Darwin’s science fed curiosities that individual initiative, which had accrued through millennia of human development, was ripe for. Work such as Harriet Beecher Stowe’s Uncle Tom’s Cabin (1853), Lewis Hines (1874-1940) photographs of factory child labor, and Upton Sinclair’s The Jungle (1906) are examples of responses to Laissez Faire Social Darwinism which freely emerged from protections of individual liberty put forth in The Declaration of Independence (1776) and The Constitution of The United States (1787).
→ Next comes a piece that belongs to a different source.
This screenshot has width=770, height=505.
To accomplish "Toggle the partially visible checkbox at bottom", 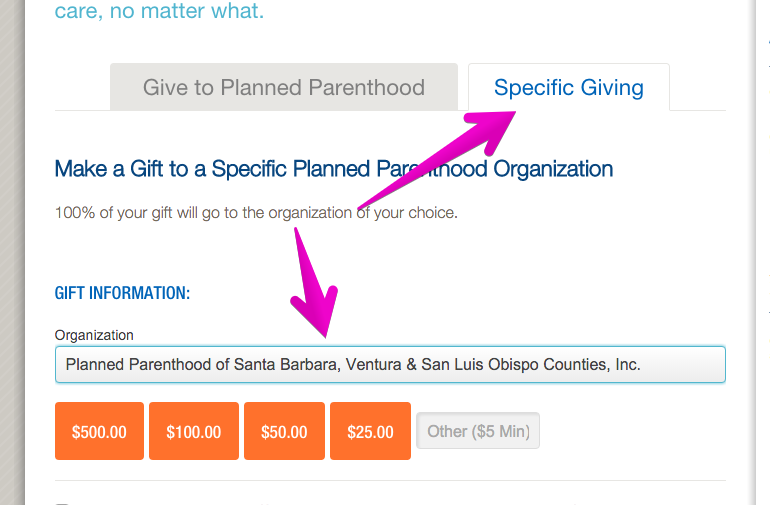I will [62, 503].
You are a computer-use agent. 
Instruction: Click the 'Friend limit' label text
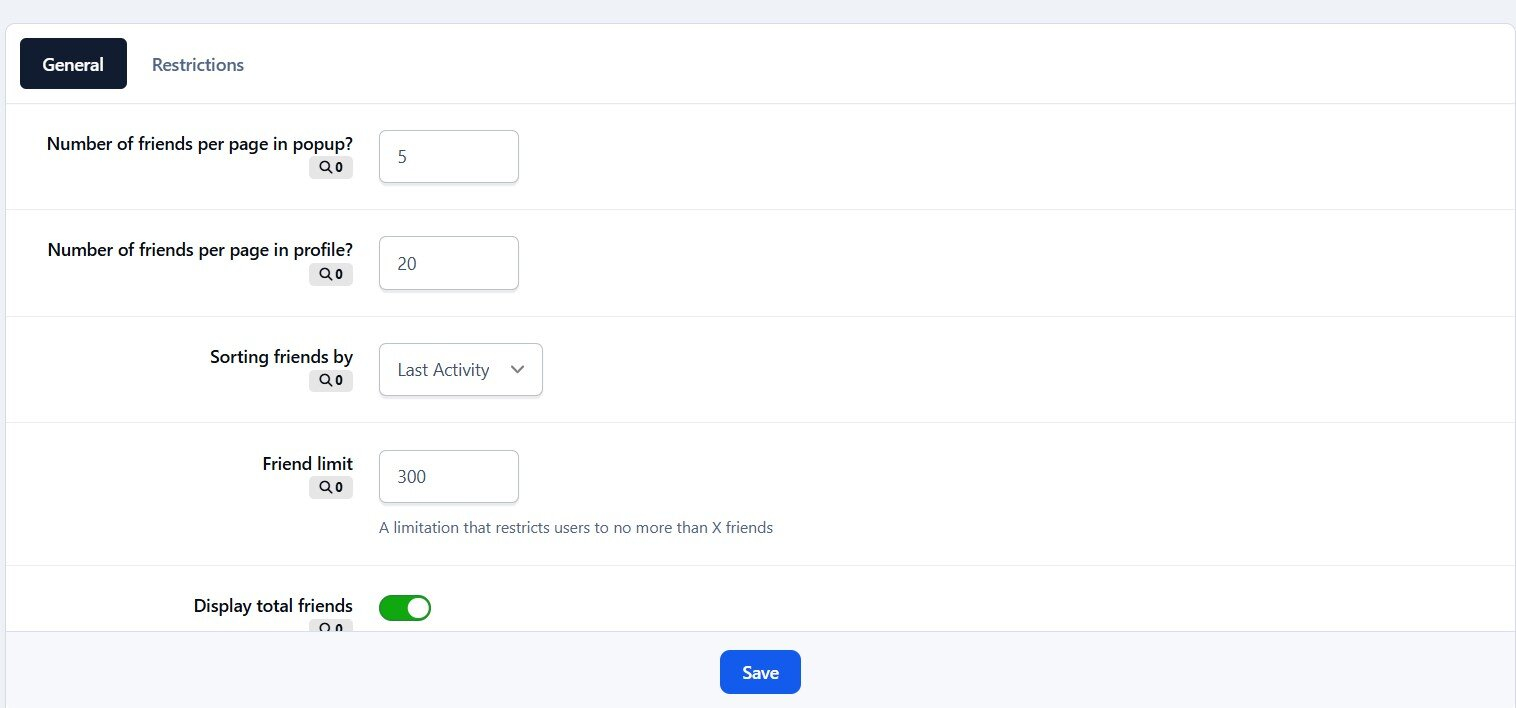(x=307, y=464)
Dual Federalism arrived before Darwin, with the late 18th century writing of the United States Constitution. With Dual Federalism, explored in The Federalist Papers (written by Alexander Hamilton, James Madison, and others) the concept of checks and balances on government included state government as well as a central government. The United States was unable to reconcile slavery politically (as, for example, Great Britain had). Eventually the South invaded the North claiming State’s Rights Social Darwinism. Both sides claimed religious Social Darwinist justification of the slaughter involved. The US Civil War (1861-1865) concluded with the country together again, and reconstruction of what’s going became an element of the American psyche.
Julia Ward Howe (1819-1910), who wrote The Battle Hymn of the Republic during the Civil War, was the first to proclaim Mother’s Day, with a Mother’s Day Proclamation reflecting the fact that after the Civil War it was women which carried the labors of love for …their families, (so many men had slaughtered themselves). Booker T. Washington (1856-1915), a freed slave who became pivotal to defining the nature of emerging American leadership through the 20th century, said “There are two ways of exerting one's strength: one is pushing down, the other is pulling up.”